In 1959, after years of massive economic advance and with an armory of intercontinental rockets and nuclear weapons, Khrushchev does not have to feel so nervous about the outcome of a violent clash. The political conditions for any Soviet move in Germany, however, are no longer the same as they were in 1948. Then there were no German governments recognized as sovereign entities by any of the Allied occupying powers, and the struggle was therefore directly between these powers, a fight carried on openly among non-German states for the control of a subjugated German population. But, since the two states of West and East Germany came into being, such a contest would have an undesirably imperialist look in the eyes of the world, and from a Soviet point of view there is no need for it. The Ulbricht regime, which ardently desires on its own account to gain possession of West Berlin, can be allowed to do whatever blockading is required, while the Soviet Union can simply use its power to protect its puppet against external “aggression.” Hence, Moscow has announced its intention to transfer to East Germany the remaining rights and obligations of the Soviet Union with regard to Berlin. A subsidiary aim of this tactic is to compel the Western powers to deal with and ultimately recognize diplomatically the East German government, but the primary purpose, as in 1948, is to bring West Berlin under Communist control. The difference now is that this will be done in the name of a German state, with the Soviet Union as second instead of principal, and consequently there will be more room for maneuver without a head-on clash between the forces of the great powers.

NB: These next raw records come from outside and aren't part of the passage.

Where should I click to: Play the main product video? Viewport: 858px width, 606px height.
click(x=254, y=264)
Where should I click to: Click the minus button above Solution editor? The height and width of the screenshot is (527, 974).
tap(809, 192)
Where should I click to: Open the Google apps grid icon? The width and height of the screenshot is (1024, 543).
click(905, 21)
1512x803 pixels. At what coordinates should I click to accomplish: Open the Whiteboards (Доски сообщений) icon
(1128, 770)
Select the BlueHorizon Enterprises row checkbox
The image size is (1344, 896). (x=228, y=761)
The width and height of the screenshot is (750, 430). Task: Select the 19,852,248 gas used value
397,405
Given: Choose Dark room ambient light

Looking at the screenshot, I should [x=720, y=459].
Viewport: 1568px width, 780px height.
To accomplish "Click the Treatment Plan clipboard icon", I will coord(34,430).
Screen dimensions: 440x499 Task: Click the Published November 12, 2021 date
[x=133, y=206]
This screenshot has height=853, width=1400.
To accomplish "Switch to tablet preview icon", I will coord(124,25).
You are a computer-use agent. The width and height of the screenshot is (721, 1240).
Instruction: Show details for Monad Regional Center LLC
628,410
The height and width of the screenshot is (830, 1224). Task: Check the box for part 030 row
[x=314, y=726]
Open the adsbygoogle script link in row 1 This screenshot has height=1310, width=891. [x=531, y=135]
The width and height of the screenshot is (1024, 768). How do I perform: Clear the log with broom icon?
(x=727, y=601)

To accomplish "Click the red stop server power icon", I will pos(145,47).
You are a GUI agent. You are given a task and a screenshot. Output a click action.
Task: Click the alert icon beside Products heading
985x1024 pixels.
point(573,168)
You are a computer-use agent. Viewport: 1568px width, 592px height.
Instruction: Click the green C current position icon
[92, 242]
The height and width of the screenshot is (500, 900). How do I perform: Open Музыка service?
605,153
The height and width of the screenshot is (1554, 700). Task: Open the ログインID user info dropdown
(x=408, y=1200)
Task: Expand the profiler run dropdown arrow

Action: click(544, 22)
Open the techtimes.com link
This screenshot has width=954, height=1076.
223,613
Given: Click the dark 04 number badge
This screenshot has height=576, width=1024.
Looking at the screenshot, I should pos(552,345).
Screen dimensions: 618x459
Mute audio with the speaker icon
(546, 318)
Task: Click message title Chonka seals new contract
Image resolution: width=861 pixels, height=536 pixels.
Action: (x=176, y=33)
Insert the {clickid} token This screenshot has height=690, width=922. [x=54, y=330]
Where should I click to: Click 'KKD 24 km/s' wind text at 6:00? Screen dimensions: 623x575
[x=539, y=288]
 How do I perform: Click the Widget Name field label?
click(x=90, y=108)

Moscow has not demanded anything so crude as the incorporation of West Berlin into East Germany. It is merely to be turned into a “free city,” instead of being, as it legally is now, a Land of the German Federal Republic. But nobody with any memory of Communist take-over methods in Europe since 1944 can suppose that the “free city” is meant to be more than a halfway house on the way to incorporation. Psychologically, it would mean that the Berliners would have to sever the links with West Germany on which their morale and political aspirations depend; they would be not only geographically but politically isolated behind the Iron Curtain. If Western troops were to be withdrawn, this would induce a feeling of utter helplessness. An increasing number of the more prudent citizens under various forms of pressure would hasten to come to terms wtih the local Communists, until Khrushchev and Ulbricht could triumphantly announce to the world that the “free city” had voluntarily asked for incorporation in the German “Democratic” Republic.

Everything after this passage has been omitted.